--- START ---
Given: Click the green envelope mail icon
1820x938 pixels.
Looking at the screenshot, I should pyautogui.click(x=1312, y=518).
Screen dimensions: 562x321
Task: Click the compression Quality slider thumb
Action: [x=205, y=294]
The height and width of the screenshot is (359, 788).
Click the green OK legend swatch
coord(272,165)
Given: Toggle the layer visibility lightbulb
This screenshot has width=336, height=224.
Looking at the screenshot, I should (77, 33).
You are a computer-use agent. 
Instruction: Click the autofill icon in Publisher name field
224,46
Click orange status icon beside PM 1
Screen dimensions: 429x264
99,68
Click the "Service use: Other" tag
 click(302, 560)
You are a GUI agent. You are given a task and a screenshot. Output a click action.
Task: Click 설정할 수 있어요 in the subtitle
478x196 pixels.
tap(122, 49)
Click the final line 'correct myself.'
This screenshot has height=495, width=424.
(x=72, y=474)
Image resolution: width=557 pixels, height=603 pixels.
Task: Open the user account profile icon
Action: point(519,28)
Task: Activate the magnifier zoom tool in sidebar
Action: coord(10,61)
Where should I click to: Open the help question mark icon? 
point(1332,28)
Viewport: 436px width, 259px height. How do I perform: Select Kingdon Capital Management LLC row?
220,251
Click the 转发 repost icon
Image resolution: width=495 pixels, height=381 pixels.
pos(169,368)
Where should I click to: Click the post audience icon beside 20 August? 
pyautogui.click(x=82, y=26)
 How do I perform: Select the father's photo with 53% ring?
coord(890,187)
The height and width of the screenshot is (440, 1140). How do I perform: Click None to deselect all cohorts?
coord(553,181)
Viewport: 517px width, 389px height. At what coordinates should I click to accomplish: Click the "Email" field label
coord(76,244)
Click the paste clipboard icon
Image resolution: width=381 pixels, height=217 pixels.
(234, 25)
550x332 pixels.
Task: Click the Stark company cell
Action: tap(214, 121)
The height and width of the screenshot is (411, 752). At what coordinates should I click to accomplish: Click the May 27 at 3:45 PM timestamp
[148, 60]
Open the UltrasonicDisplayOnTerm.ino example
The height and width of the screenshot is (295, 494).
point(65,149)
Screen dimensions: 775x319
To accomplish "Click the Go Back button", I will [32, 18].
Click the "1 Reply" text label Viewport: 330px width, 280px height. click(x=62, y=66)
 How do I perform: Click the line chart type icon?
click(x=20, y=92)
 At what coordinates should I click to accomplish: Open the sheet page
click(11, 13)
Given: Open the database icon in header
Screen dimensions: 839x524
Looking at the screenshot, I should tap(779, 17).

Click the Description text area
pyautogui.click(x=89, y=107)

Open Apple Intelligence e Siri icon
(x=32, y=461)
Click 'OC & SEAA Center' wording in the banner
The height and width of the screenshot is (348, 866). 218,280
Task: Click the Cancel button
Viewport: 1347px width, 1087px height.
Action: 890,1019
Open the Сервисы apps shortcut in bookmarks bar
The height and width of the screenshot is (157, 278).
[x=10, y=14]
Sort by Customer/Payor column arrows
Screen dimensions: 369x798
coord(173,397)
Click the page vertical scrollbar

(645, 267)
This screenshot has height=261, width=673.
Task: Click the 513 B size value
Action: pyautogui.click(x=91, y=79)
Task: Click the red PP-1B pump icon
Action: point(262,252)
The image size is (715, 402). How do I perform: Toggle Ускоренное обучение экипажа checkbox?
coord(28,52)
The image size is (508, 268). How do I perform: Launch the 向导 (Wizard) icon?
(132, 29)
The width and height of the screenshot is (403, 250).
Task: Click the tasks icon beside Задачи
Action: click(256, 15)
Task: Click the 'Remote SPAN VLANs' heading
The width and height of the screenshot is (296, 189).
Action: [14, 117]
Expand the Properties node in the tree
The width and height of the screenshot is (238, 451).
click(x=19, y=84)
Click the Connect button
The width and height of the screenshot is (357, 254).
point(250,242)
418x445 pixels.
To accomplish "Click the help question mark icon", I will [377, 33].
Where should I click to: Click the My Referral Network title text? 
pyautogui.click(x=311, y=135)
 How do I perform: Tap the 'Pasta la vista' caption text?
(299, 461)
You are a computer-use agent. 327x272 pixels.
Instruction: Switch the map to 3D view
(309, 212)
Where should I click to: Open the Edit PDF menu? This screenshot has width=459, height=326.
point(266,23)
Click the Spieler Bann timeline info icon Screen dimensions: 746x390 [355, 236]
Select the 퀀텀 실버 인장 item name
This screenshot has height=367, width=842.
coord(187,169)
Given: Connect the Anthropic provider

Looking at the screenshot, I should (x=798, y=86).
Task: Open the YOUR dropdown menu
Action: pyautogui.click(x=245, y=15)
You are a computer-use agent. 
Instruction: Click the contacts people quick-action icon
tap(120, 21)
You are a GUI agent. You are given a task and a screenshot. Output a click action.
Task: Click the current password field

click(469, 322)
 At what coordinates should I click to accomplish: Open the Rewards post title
--- END ---
Transcribe the entries above exactly.

Given: Click the green envelope mail icon
1820x938 pixels.
Looking at the screenshot, I should pyautogui.click(x=1312, y=518).
Screen dimensions: 562x321
Task: Click the compression Quality slider thumb
Action: [x=205, y=294]
The height and width of the screenshot is (359, 788).
Click the green OK legend swatch
coord(272,165)
Given: Toggle the layer visibility lightbulb
This screenshot has width=336, height=224.
Looking at the screenshot, I should (77, 33).
You are a computer-use agent. 
Instruction: Click the autofill icon in Publisher name field
224,46
Click orange status icon beside PM 1
Screen dimensions: 429x264
99,68
Click the "Service use: Other" tag
 click(302, 560)
You are a GUI agent. You are given a task and a screenshot. Output a click action.
Task: Click 설정할 수 있어요 in the subtitle
478x196 pixels.
tap(122, 49)
Click the final line 'correct myself.'
This screenshot has height=495, width=424.
(x=72, y=474)
Image resolution: width=557 pixels, height=603 pixels.
Task: Open the user account profile icon
Action: point(519,28)
Task: Activate the magnifier zoom tool in sidebar
Action: coord(10,61)
Where should I click to: Open the help question mark icon? 
point(1332,28)
Viewport: 436px width, 259px height. How do I perform: Select Kingdon Capital Management LLC row?
220,251
Click the 转发 repost icon
Image resolution: width=495 pixels, height=381 pixels.
pos(169,368)
Where should I click to: Click the post audience icon beside 20 August? 
pyautogui.click(x=82, y=26)
 How do I perform: Select the father's photo with 53% ring?
coord(890,187)
The height and width of the screenshot is (440, 1140). How do I perform: Click None to deselect all cohorts?
coord(553,181)
Viewport: 517px width, 389px height. At what coordinates should I click to accomplish: Click the "Email" field label
coord(76,244)
Click the paste clipboard icon
Image resolution: width=381 pixels, height=217 pixels.
(234, 25)
550x332 pixels.
Task: Click the Stark company cell
Action: tap(214, 121)
The height and width of the screenshot is (411, 752). At what coordinates should I click to accomplish: Click the May 27 at 3:45 PM timestamp
[148, 60]
Open the UltrasonicDisplayOnTerm.ino example
The height and width of the screenshot is (295, 494).
point(65,149)
Screen dimensions: 775x319
To accomplish "Click the Go Back button", I will [32, 18].
Click the "1 Reply" text label Viewport: 330px width, 280px height. click(x=62, y=66)
 How do I perform: Click the line chart type icon?
click(x=20, y=92)
 At what coordinates should I click to accomplish: Open the sheet page
click(11, 13)
Given: Open the database icon in header
Screen dimensions: 839x524
Looking at the screenshot, I should tap(779, 17).

Click the Description text area
pyautogui.click(x=89, y=107)

Open Apple Intelligence e Siri icon
(x=32, y=461)
Click 'OC & SEAA Center' wording in the banner
The height and width of the screenshot is (348, 866). 218,280
Task: Click the Cancel button
Viewport: 1347px width, 1087px height.
Action: 890,1019
Open the Сервисы apps shortcut in bookmarks bar
The height and width of the screenshot is (157, 278).
[x=10, y=14]
Sort by Customer/Payor column arrows
Screen dimensions: 369x798
coord(173,397)
Click the page vertical scrollbar

(645, 267)
This screenshot has height=261, width=673.
Task: Click the 513 B size value
Action: pyautogui.click(x=91, y=79)
Task: Click the red PP-1B pump icon
Action: point(262,252)
The image size is (715, 402). How do I perform: Toggle Ускоренное обучение экипажа checkbox?
coord(28,52)
The image size is (508, 268). How do I perform: Launch the 向导 (Wizard) icon?
(132, 29)
The width and height of the screenshot is (403, 250).
Task: Click the tasks icon beside Задачи
Action: click(256, 15)
Task: Click the 'Remote SPAN VLANs' heading
The width and height of the screenshot is (296, 189).
Action: [14, 117]
Expand the Properties node in the tree
The width and height of the screenshot is (238, 451).
click(x=19, y=84)
Click the Connect button
The width and height of the screenshot is (357, 254).
point(250,242)
418x445 pixels.
To accomplish "Click the help question mark icon", I will [377, 33].
Where should I click to: Click the My Referral Network title text? 
pyautogui.click(x=311, y=135)
 How do I perform: Tap the 'Pasta la vista' caption text?
(299, 461)
You are a computer-use agent. 327x272 pixels.
Instruction: Switch the map to 3D view
(309, 212)
Where should I click to: Open the Edit PDF menu? This screenshot has width=459, height=326.
point(266,23)
Click the Spieler Bann timeline info icon Screen dimensions: 746x390 [355, 236]
Select the 퀀텀 실버 인장 item name
This screenshot has height=367, width=842.
coord(187,169)
Given: Connect the Anthropic provider

Looking at the screenshot, I should (x=798, y=86).
Task: Open the YOUR dropdown menu
Action: pyautogui.click(x=245, y=15)
You are a computer-use agent. 
Instruction: Click the contacts people quick-action icon
tap(120, 21)
You are a GUI agent. You are given a task and a screenshot. Output a click action.
Task: Click the current password field

click(469, 322)
 At what coordinates should I click to accomplish: Open the Rewards post title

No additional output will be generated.